I am sitting in a hospital room with my Missus waiting for her to be admitted and placed in a bed. I won't go into details but she is alive and well but there are concerns to be addressed and tests to be run.
She's sleeping now and as I sit here watching her rest I can't help but think that after almost twenty years she still means the world to be. I grew up thinking that every relationship turns sour in the end, that every happy couple either ends up divorced or hating each other.
But that never happened, somehow we are still chugging along. Oh there have been bumps in the road, Hell there have been some fucking ravines in that road but we've ridden them out.

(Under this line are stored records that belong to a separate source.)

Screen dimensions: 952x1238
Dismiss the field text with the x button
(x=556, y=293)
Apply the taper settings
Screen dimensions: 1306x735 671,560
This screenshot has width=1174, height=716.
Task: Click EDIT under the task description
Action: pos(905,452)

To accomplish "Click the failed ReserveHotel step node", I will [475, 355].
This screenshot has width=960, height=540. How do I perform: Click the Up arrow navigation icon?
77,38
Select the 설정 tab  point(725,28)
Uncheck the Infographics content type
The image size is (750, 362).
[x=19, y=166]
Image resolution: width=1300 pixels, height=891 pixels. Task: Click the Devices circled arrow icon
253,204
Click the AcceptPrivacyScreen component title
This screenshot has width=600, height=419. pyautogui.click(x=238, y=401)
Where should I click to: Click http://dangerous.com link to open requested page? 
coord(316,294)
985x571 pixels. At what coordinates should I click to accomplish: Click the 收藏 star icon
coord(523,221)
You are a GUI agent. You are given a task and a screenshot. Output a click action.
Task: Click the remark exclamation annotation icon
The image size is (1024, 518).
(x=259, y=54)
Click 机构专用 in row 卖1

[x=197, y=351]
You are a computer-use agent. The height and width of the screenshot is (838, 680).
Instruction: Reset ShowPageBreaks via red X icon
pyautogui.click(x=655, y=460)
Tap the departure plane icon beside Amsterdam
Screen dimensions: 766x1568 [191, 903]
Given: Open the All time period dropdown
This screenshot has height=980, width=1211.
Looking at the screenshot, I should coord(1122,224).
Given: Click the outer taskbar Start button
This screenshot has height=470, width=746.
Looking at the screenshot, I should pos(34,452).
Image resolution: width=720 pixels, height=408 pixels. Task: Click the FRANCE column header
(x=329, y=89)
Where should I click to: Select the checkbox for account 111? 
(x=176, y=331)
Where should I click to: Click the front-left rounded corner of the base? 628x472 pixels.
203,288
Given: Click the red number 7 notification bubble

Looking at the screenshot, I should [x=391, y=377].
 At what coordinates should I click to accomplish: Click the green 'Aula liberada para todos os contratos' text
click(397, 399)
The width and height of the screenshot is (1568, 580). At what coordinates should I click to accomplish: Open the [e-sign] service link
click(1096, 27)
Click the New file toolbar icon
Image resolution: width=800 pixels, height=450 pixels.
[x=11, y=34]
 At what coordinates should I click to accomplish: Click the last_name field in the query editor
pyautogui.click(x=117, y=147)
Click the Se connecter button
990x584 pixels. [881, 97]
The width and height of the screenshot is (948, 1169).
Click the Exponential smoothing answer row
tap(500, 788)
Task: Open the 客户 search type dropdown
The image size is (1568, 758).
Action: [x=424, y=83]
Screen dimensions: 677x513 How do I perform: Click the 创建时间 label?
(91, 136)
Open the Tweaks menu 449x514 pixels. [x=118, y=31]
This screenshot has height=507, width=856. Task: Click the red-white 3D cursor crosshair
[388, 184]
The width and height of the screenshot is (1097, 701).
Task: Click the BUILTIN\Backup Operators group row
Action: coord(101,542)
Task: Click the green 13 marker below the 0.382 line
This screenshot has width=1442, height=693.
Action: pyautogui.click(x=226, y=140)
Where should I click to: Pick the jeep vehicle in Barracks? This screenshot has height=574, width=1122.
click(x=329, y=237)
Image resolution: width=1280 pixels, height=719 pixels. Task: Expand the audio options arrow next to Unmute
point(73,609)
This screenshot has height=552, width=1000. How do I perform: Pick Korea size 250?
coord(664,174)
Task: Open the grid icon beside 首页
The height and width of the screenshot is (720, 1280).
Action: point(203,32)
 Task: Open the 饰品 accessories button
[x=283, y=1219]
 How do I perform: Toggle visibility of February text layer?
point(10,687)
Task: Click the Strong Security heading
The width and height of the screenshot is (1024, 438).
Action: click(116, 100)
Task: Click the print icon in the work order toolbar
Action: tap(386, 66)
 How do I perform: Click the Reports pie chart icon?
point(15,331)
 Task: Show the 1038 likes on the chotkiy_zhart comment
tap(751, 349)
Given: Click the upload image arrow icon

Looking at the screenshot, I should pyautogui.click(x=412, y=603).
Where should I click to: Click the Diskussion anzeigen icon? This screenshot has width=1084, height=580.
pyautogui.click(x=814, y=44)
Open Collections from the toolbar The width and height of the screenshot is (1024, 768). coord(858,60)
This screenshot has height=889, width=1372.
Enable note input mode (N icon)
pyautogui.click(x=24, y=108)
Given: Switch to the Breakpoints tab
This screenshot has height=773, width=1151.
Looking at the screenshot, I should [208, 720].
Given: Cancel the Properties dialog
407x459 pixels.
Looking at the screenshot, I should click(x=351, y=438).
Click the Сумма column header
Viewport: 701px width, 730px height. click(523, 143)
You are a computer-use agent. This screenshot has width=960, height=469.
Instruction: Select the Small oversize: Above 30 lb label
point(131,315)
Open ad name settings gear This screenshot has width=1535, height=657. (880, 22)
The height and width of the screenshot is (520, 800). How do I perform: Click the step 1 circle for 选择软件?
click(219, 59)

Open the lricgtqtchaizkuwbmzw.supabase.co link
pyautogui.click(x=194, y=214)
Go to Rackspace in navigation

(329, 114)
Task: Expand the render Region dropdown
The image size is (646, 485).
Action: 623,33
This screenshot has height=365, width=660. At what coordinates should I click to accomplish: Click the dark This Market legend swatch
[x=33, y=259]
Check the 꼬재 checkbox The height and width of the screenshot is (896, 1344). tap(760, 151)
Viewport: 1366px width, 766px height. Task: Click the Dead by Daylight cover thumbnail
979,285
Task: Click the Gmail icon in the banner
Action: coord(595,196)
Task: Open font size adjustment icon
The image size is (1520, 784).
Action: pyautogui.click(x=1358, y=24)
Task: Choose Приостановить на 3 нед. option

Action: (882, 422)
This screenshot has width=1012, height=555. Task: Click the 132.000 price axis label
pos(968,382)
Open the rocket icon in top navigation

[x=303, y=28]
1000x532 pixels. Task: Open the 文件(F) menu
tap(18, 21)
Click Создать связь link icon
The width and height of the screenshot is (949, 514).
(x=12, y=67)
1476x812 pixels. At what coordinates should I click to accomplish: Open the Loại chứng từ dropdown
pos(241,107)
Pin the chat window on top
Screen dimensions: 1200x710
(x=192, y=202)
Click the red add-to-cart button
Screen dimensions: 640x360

Of course now that leaves me here, scared and watching my wife sleep and smiling to myself because between work, our daughter and other disasters this little hospital trip has been like a date night for us. We've laughed and talked just like we used to when we weren't folding laundry and dodging creditors. Of course she's a little scared, we both are. My daughter will probably need some sedation of her own after I pick her up from her grandmas.
The nurse is coming to give her an IV in a few minutes and I will soon find myself back on this roller coaster of worry and boredom.
Well that's it, thanks for sharing this quiet moment with me dear readers, I'm off to a different waiting room where I'll try not to wonder how I'm going to pay for all this and worse yet, how much damage the dogs and cat will have done to the house in our absence.